━━━ MATERIAL SHOWN ━━━
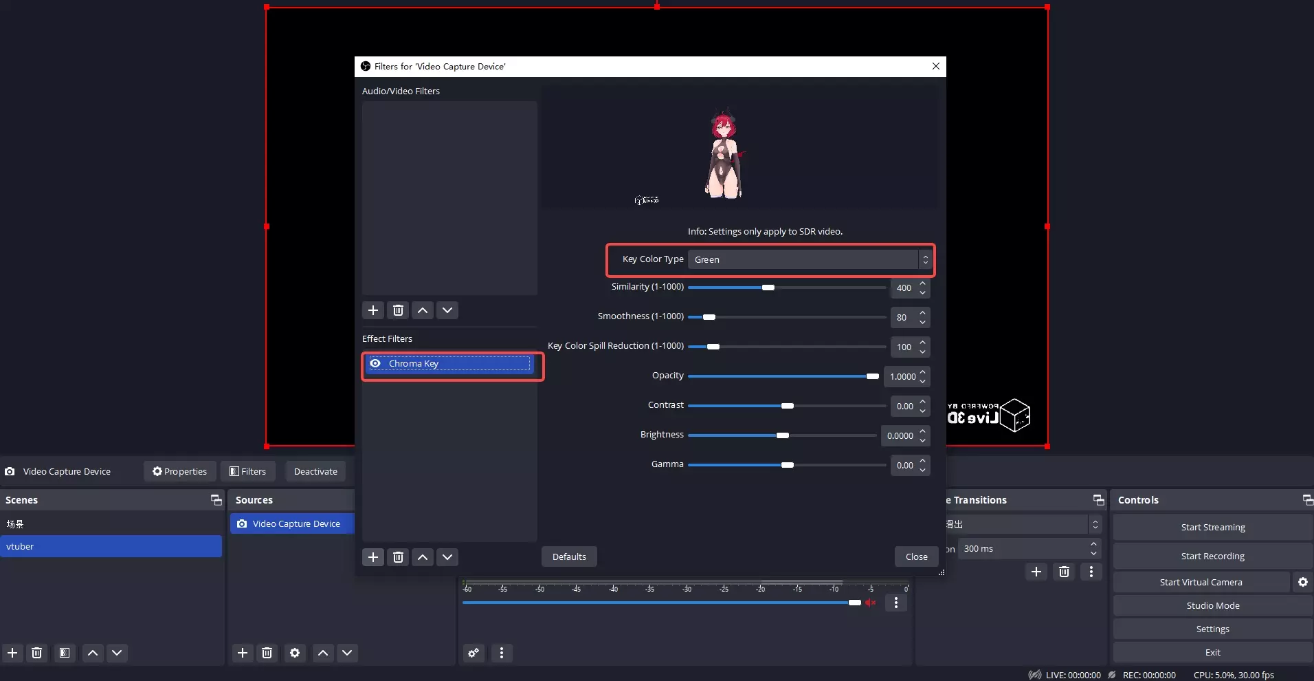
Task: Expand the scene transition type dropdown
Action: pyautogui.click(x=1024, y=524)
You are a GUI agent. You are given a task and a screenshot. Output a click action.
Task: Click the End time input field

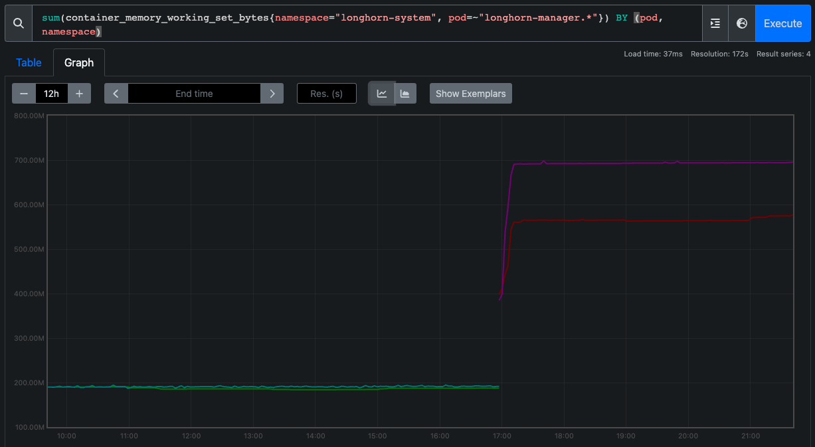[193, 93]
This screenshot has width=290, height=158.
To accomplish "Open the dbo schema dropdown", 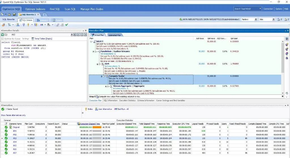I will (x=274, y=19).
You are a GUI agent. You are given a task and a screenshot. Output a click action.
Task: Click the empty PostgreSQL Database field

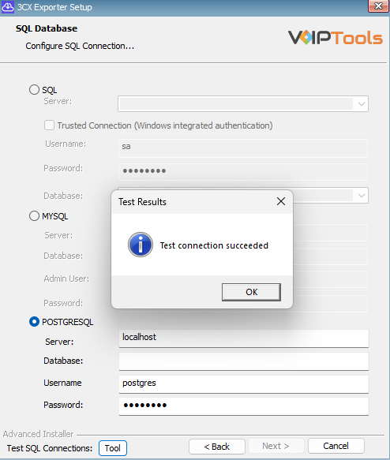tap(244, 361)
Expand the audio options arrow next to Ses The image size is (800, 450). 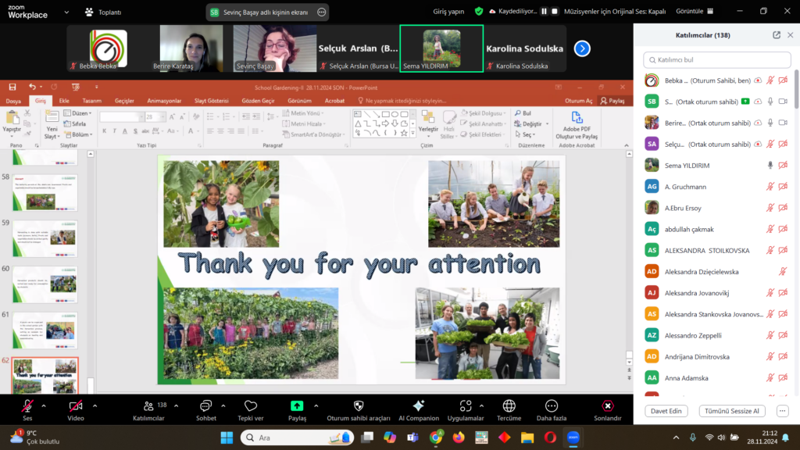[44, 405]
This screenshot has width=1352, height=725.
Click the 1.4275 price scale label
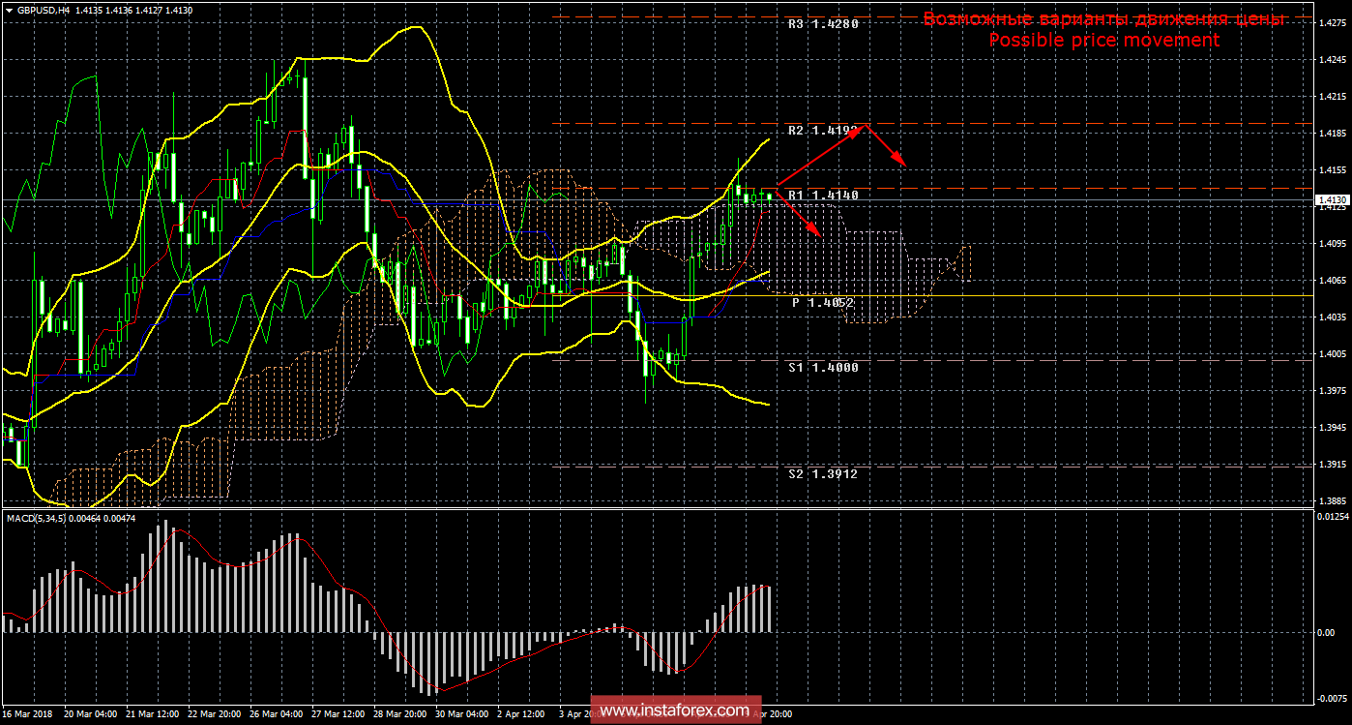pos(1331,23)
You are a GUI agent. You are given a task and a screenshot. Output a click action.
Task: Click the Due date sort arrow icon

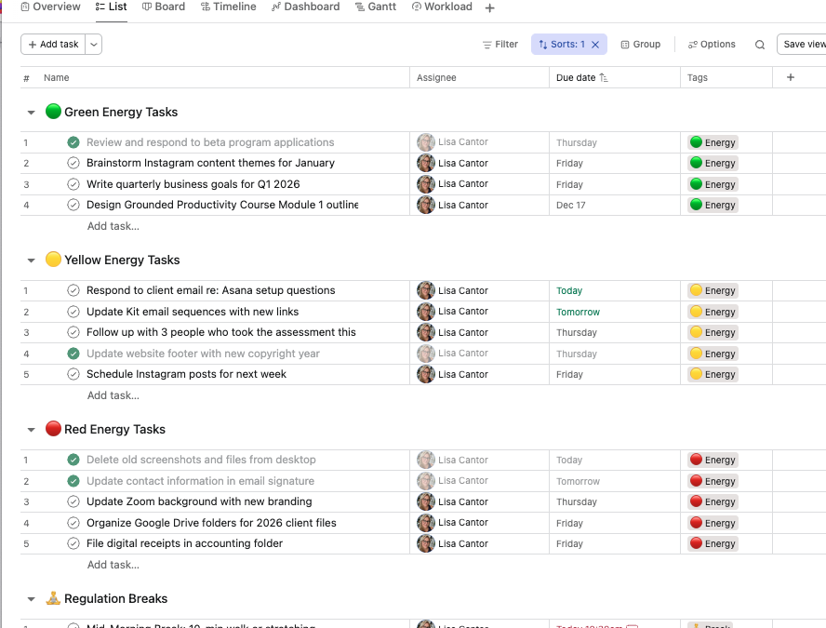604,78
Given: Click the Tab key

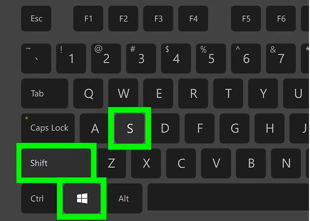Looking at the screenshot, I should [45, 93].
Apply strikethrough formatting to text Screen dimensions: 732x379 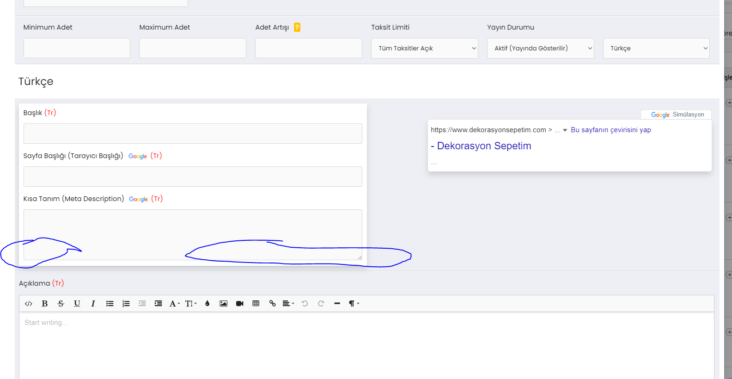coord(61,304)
━━━
WHAT THIS TASK INVOLVES:
Find every line in the data above that contains the string "width" and copy each one in full. Case counts.

REPLY:
This screenshot has width=290, height=158.
This screenshot has width=1352, height=725.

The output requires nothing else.